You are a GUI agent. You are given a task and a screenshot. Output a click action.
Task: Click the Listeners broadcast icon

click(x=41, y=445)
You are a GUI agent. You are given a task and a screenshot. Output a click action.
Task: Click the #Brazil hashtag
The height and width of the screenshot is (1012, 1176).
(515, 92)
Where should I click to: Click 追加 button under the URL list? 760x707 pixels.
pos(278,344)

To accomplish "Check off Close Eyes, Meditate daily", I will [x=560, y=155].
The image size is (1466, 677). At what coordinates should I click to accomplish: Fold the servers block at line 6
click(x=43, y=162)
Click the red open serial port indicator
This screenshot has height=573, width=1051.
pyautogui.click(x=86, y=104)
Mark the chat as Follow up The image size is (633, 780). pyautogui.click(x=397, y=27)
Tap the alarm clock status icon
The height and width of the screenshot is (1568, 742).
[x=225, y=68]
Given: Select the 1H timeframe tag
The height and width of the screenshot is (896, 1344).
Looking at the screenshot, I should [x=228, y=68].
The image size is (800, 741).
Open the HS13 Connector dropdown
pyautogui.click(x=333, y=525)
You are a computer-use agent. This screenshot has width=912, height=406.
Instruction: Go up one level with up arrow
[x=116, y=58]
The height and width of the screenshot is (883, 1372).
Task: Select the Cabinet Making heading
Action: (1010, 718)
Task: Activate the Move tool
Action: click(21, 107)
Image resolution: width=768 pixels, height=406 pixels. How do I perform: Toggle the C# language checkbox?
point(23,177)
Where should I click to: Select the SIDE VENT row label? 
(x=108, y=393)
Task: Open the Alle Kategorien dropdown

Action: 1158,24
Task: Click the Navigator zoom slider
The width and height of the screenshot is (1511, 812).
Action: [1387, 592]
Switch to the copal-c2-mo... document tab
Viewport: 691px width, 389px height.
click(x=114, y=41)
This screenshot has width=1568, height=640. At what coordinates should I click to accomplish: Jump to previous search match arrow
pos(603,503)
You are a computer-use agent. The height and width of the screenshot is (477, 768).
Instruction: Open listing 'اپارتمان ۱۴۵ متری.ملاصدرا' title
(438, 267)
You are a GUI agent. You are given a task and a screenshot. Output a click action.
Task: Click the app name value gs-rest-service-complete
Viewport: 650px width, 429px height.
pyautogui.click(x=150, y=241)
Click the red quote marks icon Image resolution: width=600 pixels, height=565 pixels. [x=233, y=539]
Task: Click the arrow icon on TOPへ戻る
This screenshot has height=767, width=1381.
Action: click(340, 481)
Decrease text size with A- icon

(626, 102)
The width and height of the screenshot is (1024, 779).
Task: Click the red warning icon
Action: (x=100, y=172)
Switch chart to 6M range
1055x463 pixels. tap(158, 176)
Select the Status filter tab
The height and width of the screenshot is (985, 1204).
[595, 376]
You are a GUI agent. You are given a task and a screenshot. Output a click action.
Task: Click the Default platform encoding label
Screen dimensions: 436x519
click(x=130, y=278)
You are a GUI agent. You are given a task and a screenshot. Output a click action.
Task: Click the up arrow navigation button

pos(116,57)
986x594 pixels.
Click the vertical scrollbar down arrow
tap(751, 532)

____________

- **Problem description**
Would you write the records out again, word for word?

- **Answer to the problem**
You are a GUI agent. You are given a task and a screenshot. Output a click action.
Task: Click the Listeners broadcast icon

click(x=41, y=445)
You are a GUI agent. You are given a task and a screenshot. Output a click action.
Task: Click the #Brazil hashtag
The height and width of the screenshot is (1012, 1176).
(515, 92)
Where should I click to: Click 追加 button under the URL list? 760x707 pixels.
pos(278,344)

To accomplish "Check off Close Eyes, Meditate daily", I will [x=560, y=155].
The image size is (1466, 677). At what coordinates should I click to accomplish: Fold the servers block at line 6
click(x=43, y=162)
Click the red open serial port indicator
This screenshot has height=573, width=1051.
pyautogui.click(x=86, y=104)
Mark the chat as Follow up The image size is (633, 780). pyautogui.click(x=397, y=27)
Tap the alarm clock status icon
The height and width of the screenshot is (1568, 742).
[x=225, y=68]
Given: Select the 1H timeframe tag
The height and width of the screenshot is (896, 1344).
Looking at the screenshot, I should [x=228, y=68].
The image size is (800, 741).
Open the HS13 Connector dropdown
pyautogui.click(x=333, y=525)
You are a computer-use agent. This screenshot has width=912, height=406.
Instruction: Go up one level with up arrow
[x=116, y=58]
The height and width of the screenshot is (883, 1372).
Task: Select the Cabinet Making heading
Action: (1010, 718)
Task: Activate the Move tool
Action: click(21, 107)
Image resolution: width=768 pixels, height=406 pixels. How do I perform: Toggle the C# language checkbox?
point(23,177)
Where should I click to: Select the SIDE VENT row label? 
(x=108, y=393)
Task: Open the Alle Kategorien dropdown

Action: 1158,24
Task: Click the Navigator zoom slider
The width and height of the screenshot is (1511, 812).
Action: [1387, 592]
Switch to the copal-c2-mo... document tab
Viewport: 691px width, 389px height.
click(x=114, y=41)
This screenshot has width=1568, height=640. At what coordinates should I click to accomplish: Jump to previous search match arrow
pos(603,503)
You are a computer-use agent. The height and width of the screenshot is (477, 768).
Instruction: Open listing 'اپارتمان ۱۴۵ متری.ملاصدرا' title
(438, 267)
You are a GUI agent. You are given a task and a screenshot. Output a click action.
Task: Click the app name value gs-rest-service-complete
Viewport: 650px width, 429px height.
pyautogui.click(x=150, y=241)
Click the red quote marks icon Image resolution: width=600 pixels, height=565 pixels. [x=233, y=539]
Task: Click the arrow icon on TOPへ戻る
This screenshot has height=767, width=1381.
Action: click(340, 481)
Decrease text size with A- icon

(626, 102)
The width and height of the screenshot is (1024, 779).
Task: Click the red warning icon
Action: (x=100, y=172)
Switch chart to 6M range
1055x463 pixels. tap(158, 176)
Select the Status filter tab
The height and width of the screenshot is (985, 1204).
[595, 376]
You are a GUI agent. You are given a task and a screenshot. Output a click action.
Task: Click the Default platform encoding label
Screen dimensions: 436x519
click(x=130, y=278)
You are a GUI agent. You are given a task and a screenshot. Output a click action.
Task: Click the up arrow navigation button

pos(116,57)
986x594 pixels.
Click the vertical scrollbar down arrow
tap(751, 532)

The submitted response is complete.